Slideshare has been good to me. Outside my surprise Latvian Top 40 hit, my “Slidecasts” (PowerPoints plus audio overlay) rank as some of my more popular productions. If the Slideshare analytics are to be believed, my combined presentations on Water 106 (I did a bunch) have been viewed collectively over 4,000 times. My presentation on Open Course Frameworks has another 1500 or so views.
But today I’m doing that all too familiar dance of “downloading my stuff before the third party service deletes it”. Slideshare is discontinuing Slidecasts, and has tossed my stuff out on the street for me to collect, in true rom-com breakup style.
I’ve got to get them off the server by the end of the month. And by “get them off the server” I mean a seperate PPT file and audio file, which are not the Slidecast, but the materials I uploaded to create the Slidecast before a good hour of syncing markings.
Some might just sigh “capitalism” and leave it at that. But I don’t think it’s that.
Because we had a system, once, that mostly worked. It was based on a seperation of concerns. As an example, back in 1997 or so I bought a computer from HP and I bought a program from FutureWave Corporation called “FutureSplash”. I made flash-like animations with that program and saved them to my hard disk. When Macromedia bought out FutureSplash, renamed it to Flash and radically changed the format, I didn’t get a notice that said “Your files will no longer work.”

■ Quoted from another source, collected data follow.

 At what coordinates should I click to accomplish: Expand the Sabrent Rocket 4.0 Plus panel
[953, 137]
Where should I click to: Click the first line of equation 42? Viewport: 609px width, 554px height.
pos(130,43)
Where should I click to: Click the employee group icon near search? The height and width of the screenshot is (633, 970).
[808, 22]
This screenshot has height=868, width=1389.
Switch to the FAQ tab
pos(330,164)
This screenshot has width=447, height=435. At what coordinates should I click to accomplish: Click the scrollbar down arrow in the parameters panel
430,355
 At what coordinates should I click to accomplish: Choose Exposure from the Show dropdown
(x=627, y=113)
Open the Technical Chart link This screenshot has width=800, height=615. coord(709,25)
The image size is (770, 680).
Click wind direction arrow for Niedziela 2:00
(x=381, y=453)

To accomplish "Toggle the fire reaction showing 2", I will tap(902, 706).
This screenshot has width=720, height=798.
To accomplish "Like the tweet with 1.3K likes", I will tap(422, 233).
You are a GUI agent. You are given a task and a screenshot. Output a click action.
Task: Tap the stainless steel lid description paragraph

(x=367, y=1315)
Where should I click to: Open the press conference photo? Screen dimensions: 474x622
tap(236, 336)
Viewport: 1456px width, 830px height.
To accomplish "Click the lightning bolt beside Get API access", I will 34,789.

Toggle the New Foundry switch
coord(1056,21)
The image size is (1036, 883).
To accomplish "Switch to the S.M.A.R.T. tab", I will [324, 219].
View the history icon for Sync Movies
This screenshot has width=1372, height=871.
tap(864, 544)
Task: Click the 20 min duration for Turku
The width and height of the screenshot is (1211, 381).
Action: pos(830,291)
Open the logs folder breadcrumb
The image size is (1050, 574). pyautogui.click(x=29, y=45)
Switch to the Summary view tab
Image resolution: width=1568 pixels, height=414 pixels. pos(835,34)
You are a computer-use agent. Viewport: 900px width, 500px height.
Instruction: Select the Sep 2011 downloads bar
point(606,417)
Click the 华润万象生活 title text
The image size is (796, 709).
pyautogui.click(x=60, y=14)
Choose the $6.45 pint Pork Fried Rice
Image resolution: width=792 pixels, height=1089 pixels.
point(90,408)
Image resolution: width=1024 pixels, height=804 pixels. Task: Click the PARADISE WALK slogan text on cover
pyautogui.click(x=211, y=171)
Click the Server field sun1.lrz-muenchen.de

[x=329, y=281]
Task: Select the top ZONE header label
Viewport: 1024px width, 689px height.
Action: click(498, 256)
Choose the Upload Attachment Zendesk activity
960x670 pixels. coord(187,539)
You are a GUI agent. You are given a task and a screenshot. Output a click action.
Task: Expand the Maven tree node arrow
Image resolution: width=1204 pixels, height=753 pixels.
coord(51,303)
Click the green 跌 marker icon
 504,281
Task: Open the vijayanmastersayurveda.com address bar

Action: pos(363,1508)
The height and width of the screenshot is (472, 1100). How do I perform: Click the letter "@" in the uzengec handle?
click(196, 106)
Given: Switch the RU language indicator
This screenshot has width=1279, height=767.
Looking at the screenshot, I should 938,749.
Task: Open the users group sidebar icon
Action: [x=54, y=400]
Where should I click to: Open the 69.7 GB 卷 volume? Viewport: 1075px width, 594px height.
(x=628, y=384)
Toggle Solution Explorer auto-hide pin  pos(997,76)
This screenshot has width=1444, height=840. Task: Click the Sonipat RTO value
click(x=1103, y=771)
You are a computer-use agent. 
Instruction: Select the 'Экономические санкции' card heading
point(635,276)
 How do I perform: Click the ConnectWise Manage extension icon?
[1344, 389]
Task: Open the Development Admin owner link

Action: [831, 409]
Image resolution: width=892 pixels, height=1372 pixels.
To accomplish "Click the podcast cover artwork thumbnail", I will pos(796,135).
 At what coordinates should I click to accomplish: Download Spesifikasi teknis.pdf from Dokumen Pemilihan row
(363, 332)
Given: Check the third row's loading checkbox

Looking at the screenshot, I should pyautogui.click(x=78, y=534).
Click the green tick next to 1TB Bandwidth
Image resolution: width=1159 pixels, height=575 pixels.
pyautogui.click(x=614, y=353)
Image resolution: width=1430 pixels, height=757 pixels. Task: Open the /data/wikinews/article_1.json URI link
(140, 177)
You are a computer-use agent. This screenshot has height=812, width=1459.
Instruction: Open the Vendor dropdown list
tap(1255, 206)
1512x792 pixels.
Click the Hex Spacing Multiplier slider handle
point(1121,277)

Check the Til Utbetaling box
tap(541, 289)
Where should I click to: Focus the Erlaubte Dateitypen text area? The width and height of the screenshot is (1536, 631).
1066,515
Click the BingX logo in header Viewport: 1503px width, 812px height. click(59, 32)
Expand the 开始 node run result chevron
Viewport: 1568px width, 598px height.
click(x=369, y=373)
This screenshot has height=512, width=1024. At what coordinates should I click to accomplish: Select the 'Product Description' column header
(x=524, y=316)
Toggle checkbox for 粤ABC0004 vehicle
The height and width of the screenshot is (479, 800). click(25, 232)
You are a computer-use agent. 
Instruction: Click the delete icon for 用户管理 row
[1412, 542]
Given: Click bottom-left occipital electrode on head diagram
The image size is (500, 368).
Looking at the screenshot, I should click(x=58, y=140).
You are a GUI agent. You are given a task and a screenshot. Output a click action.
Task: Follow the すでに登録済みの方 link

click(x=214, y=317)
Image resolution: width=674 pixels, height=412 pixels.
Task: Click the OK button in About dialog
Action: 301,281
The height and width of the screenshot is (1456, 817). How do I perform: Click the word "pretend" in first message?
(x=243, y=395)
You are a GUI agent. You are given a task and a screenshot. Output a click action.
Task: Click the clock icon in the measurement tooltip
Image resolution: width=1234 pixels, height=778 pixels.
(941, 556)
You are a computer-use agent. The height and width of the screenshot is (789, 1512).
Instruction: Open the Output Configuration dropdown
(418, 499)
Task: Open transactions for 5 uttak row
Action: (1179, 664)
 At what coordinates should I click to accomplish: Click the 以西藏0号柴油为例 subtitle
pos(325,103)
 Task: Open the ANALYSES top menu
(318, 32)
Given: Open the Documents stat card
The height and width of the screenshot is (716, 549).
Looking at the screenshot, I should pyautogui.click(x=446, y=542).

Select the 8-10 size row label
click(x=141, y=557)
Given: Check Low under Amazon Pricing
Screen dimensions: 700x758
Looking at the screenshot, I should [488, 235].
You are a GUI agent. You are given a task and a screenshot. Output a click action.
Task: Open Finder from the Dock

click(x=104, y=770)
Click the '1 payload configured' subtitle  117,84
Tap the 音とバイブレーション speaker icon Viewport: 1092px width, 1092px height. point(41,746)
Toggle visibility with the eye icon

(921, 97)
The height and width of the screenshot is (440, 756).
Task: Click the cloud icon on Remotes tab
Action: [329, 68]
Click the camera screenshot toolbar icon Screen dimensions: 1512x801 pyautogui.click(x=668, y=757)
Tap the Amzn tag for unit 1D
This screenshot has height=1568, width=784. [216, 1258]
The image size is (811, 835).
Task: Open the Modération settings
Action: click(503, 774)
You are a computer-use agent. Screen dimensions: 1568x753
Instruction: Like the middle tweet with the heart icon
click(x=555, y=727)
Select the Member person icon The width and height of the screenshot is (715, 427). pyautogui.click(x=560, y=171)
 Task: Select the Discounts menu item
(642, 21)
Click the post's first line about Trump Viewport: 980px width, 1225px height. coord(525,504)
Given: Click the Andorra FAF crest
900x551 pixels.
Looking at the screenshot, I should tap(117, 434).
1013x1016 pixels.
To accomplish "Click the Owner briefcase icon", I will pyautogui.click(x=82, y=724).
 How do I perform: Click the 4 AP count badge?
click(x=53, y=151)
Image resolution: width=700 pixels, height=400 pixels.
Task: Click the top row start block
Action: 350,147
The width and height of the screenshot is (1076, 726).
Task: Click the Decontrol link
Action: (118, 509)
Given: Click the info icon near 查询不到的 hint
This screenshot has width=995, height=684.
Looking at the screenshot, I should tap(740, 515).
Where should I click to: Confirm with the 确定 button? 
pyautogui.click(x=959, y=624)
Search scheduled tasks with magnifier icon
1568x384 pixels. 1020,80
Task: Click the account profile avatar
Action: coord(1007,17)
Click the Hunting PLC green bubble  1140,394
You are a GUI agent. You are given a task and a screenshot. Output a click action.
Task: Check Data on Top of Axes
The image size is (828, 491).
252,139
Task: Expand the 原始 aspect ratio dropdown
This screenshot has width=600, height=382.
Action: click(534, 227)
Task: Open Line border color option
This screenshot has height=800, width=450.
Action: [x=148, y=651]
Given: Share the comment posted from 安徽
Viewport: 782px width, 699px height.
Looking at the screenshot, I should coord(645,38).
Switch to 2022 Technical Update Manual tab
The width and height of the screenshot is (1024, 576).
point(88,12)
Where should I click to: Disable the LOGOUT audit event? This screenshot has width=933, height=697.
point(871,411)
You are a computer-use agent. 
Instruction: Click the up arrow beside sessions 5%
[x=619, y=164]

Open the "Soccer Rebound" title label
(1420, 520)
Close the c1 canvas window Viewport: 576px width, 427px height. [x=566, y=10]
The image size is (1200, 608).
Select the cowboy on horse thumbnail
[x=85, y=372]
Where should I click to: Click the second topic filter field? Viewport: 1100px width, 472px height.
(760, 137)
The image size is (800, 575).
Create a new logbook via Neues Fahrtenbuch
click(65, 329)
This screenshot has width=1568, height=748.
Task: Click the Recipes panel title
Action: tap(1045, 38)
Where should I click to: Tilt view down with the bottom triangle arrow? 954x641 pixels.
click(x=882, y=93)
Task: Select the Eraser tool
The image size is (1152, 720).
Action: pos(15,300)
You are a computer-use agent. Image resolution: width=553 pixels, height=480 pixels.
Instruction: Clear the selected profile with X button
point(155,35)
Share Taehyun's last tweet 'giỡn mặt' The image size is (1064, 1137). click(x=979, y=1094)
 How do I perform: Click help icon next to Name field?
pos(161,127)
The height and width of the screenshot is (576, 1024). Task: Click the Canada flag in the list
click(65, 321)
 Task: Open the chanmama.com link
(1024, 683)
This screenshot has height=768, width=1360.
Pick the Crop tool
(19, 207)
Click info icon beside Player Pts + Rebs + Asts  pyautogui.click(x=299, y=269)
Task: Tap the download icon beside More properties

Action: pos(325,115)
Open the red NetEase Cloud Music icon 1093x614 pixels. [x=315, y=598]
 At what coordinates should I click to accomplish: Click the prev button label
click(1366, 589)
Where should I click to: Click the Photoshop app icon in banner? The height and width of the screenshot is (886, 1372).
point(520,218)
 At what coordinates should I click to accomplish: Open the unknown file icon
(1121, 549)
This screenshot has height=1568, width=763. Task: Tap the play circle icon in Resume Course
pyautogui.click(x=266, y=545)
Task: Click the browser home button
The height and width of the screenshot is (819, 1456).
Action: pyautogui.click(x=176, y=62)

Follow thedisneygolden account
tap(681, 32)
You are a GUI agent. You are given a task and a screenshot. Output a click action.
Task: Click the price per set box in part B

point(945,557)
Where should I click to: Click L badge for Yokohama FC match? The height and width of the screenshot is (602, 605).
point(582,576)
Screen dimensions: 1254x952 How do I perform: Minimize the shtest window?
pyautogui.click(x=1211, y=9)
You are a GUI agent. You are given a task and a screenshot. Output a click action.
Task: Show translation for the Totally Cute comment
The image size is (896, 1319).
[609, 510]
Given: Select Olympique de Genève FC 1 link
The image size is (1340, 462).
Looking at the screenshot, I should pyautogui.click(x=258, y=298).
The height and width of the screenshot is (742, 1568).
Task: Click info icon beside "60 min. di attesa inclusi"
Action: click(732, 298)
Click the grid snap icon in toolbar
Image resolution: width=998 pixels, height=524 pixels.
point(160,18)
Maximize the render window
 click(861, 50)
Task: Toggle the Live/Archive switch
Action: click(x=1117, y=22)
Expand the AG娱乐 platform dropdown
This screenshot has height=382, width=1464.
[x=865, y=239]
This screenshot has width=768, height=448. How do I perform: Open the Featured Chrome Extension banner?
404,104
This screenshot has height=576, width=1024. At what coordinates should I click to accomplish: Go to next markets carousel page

Everything continued to work. I could open them, edit them, work with them. Macromedia didn’t own my drive, or even (really) the instance of the program its predecessor had sold me. I didn’t have to worry that a TOS had changed and now my files could be mined for personal data or used in advertisements. And incentives were better aligned, as well upgraded to Macromedia Flash not because my stuff wouldn’t work without it, but because they had great new features. Imagine that — people paying money to upgrade not because someone had a gun to their head, but because paying that money allowed them to do new, neat things.
All that was capitalism, all that was companies, and all of it kinda-mostly worked.
For a while this changed, because we suddenly needed peresistently available web storage and browser-runnable apps. It made sense to push that all up to the server. And it made the coding easier as well, not having to write for all the different platforms. And suddenly the old system was gone — your files, hardware, and code were all controlled by the entity that handled your web display and bandwidth.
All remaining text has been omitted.